797 F.2d 1270, reversed.

REHNQUIST, C.J., delivered the opinion of the Court, in which BRENNAN, MARSHALL, BLACKMUN, STEVENS, O'CONNOR, and SCALIA, JJ., joined. WHITE, J., filed an opinion concurring in the judgment, post, p. 485 U. S. 57. KENNEDY, J., took no part in the consideration or decision of the case.

Primary Holding

The First Amendment protects parodies of celebrities or other public figures, even if they are aimed to cause distress to their targets.


A parody ad in Hustler Magazine, which was known for mature and explicit content, featured a fake interview with fundamentalist Protestant minister Jerry Falwell. The magazine based the parody on a Campari advertising campaign that consisted of alleged interviews with celebrities in which they talked about their first time drinking Campari, while using wordplays and double entendres to suggest that they were talking about the first time that they had sex. In Hustler's parody ad, the fake Falwell talked about having sex with his mother in an outhouse. The magazine was careful to include a disclaimer at the bottom of the page to remind readers that it was a parody, and it also listed the ad as "fiction" in its table of contents.

Not at all amused, Falwell brought a claim on three causes of action: invasion of privacy, libel, and the intentional infliction of emotional distress. The first cause of action dropped out through summary judgment, while the second cause of action was rejected by a jury because the ad was clearly marked as a parody. However, the jury found for Falwell on the claim for intentional infliction of emotional distress, for which he received $150,000 in damages.

Procedural History

US Court of Appeals for the Fourth Circuit - 797 F.2d 1270 (4th Cir. 1986)

Affirmed. The magazine had argued on appeal that the 1964 Supreme Court decision in New York Times Co. v. Sullivan should require plaintiffs who are public figures to show actual malice in claims for intentional infliction of emotional distress, as well as libel or defamation claims. The Fourth Circuit did not find that this standard was appropriate because the tort of intentional infliction of emotional distress, under Virginia law, requires proof that the defendant acted intentionally. Whether the statement was true did not need to influence the analysis.



  • William Hubbs Rehnquist (Author)
  • William Joseph Brennan, Jr.
  • Thurgood Marshall
  • John Paul Stevens
  • Harry Andrew Blackmun
  • Sandra Day O'Connor
  • Antonin Scalia

The majority acknowledged that permitting broad First Amendment protections may lead to speech that is offensive or hurtful in its criticism of public figures. However, those protections remain in effect unless the speech is both false and made with actual malice. In other words, it must satisfy both the standard applied under state law and the standard in New York Times Co. v. Sullivan if the target is a public figure. This reasoning does not apply to speech that targets private citizens.

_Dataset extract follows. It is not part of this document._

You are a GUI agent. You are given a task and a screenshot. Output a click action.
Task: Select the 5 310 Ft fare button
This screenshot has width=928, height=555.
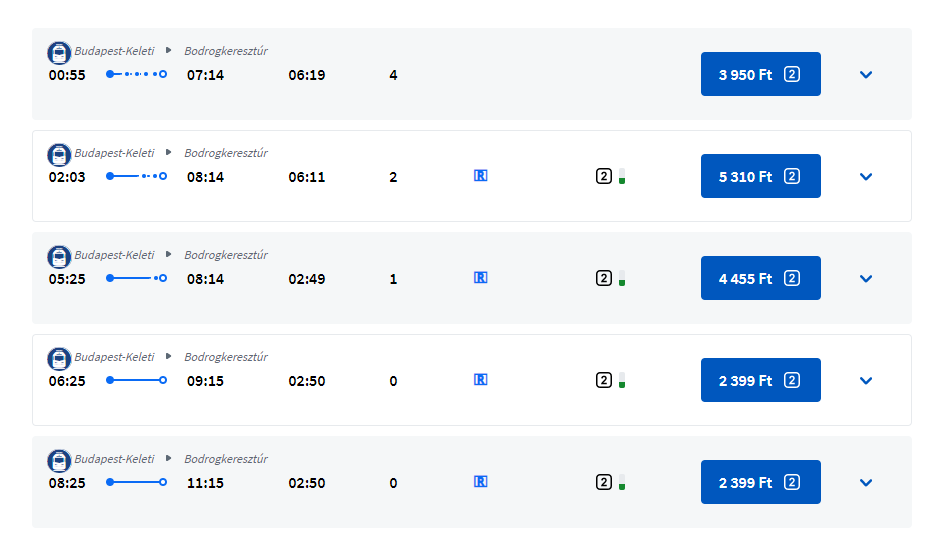click(760, 176)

Rehnquist was not persuaded that the First Amendment should be cast aside when a parody was particularly outrageous, since this will be hard to apply consistently across many juries and jurisdictions. Something that is obscene does not receive First Amendment protection, but material that falls short of meeting the Court's definition of obscenity cannot be further separated into what is outrageous and what is acceptable.


  • Byron Raymond White (Author)


  • Anthony M. Kennedy (Author)

Case Commentary

This decision suggests that the malice standard for defamation claims does not apply effectively to parody, while elaborating what that standard means in other contexts.

The two protagonists of this case, Falwell and Hustler publisher Larry Flynt, later became friends and toured colleges to debate the First Amendment and morality.